Work order — Starting at the line that contains "coordinates (672, 102)." and ending with the last of the entries, write those lines out again, substituting "component" for "element" and leaving everything else unchanged.

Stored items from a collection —
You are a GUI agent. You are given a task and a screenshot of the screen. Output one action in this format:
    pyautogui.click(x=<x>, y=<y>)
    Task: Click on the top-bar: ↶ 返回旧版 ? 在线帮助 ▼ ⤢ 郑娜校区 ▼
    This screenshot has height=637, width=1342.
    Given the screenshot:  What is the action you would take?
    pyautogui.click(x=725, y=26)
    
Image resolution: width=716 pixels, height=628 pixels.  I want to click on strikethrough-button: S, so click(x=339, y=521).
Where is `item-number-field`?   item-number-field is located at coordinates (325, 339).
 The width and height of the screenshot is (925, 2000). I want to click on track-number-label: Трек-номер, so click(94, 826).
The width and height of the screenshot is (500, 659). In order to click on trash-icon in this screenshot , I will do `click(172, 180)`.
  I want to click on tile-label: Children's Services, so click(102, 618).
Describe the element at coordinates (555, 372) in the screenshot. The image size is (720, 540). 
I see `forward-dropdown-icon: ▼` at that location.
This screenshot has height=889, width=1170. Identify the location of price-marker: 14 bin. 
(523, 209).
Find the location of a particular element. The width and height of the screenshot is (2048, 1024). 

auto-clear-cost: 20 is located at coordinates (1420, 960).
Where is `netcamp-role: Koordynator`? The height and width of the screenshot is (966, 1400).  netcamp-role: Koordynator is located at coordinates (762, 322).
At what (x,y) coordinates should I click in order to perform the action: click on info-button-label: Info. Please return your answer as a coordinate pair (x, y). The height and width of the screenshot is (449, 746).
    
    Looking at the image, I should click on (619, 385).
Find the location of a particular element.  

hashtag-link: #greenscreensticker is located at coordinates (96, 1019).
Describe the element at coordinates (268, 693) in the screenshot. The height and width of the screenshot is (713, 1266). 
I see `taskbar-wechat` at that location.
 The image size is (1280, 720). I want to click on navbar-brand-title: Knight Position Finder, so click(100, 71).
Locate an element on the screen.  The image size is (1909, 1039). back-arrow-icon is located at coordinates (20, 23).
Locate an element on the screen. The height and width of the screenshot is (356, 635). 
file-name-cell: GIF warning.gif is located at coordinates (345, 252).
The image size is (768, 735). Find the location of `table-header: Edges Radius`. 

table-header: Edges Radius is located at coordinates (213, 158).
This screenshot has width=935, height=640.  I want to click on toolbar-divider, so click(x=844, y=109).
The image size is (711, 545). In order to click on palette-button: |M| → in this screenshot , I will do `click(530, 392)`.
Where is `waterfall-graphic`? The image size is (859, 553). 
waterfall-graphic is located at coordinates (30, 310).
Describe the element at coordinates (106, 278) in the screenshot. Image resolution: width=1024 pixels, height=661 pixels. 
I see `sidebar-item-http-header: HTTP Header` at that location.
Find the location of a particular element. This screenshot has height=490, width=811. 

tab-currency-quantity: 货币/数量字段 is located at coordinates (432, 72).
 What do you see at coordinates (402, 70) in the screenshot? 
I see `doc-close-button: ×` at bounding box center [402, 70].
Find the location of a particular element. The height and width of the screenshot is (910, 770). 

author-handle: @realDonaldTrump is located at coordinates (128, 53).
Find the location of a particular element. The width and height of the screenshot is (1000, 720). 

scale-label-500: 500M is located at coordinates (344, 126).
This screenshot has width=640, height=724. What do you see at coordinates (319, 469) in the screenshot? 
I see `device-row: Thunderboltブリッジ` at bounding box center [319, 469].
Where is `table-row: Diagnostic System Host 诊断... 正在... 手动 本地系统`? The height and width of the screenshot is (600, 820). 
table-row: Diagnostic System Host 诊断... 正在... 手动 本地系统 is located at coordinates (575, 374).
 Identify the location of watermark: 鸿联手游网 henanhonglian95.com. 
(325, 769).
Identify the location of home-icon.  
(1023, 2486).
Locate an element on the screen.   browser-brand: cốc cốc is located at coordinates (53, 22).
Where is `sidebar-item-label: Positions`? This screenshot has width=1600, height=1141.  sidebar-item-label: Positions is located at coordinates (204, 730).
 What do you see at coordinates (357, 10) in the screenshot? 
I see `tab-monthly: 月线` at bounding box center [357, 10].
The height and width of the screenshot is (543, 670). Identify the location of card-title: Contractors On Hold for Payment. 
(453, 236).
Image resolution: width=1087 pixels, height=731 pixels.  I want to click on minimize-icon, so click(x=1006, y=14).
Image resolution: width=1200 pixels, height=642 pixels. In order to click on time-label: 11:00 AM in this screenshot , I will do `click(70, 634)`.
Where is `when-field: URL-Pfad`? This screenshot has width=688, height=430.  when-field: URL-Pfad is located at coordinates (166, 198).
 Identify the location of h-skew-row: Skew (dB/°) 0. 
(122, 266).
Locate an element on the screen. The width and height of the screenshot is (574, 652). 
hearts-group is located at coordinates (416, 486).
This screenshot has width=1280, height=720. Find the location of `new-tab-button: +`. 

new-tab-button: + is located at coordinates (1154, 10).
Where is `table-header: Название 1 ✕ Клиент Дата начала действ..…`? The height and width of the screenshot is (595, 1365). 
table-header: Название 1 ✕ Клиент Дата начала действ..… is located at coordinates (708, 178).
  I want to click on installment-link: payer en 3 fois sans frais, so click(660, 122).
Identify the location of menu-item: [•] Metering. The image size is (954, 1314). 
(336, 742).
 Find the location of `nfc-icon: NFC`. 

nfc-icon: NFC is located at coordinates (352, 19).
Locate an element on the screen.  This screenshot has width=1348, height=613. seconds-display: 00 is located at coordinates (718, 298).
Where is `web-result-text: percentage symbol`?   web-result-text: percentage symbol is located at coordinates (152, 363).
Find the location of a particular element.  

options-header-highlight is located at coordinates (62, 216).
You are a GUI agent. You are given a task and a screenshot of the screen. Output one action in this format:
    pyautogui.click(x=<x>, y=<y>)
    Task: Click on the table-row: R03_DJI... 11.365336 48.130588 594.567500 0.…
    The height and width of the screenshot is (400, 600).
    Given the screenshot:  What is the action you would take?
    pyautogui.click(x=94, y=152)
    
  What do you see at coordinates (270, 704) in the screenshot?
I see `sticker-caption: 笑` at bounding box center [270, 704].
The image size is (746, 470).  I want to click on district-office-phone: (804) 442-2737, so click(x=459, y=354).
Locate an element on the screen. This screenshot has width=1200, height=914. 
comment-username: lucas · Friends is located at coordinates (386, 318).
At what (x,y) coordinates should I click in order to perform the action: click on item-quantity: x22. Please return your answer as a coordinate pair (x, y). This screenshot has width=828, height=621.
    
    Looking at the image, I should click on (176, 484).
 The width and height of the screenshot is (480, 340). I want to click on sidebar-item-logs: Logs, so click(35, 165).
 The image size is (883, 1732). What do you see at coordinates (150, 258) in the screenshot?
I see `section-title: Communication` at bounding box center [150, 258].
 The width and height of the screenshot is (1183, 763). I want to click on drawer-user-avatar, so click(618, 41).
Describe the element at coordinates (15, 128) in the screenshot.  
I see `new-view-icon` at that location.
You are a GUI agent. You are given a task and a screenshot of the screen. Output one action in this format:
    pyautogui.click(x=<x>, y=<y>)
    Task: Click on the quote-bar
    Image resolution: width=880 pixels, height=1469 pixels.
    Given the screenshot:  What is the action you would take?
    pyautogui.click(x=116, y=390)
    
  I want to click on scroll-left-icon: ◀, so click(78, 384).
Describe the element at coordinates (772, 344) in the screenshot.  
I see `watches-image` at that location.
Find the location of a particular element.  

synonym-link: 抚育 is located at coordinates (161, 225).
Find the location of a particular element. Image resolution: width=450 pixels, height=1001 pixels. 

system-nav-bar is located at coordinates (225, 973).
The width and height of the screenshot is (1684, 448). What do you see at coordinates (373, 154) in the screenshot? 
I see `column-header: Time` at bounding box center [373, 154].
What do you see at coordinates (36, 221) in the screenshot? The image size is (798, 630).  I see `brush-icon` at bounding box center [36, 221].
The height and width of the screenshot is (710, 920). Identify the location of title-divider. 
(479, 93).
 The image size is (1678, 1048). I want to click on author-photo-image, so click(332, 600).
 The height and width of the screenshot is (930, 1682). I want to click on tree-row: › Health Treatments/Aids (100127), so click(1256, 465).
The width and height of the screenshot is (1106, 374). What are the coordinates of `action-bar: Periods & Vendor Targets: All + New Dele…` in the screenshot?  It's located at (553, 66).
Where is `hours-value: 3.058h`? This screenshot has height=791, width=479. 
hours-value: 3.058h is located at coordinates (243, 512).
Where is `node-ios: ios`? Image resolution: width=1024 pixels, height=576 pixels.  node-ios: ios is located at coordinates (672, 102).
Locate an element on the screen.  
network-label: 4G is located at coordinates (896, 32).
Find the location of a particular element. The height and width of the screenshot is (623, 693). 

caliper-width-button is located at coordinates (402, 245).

Written solution —
Where is `node-ios: ios`? Image resolution: width=1024 pixels, height=576 pixels.  node-ios: ios is located at coordinates (672, 102).
Locate an component on the screen.  
network-label: 4G is located at coordinates (896, 32).
Find the location of a particular component. The height and width of the screenshot is (623, 693). 

caliper-width-button is located at coordinates (402, 245).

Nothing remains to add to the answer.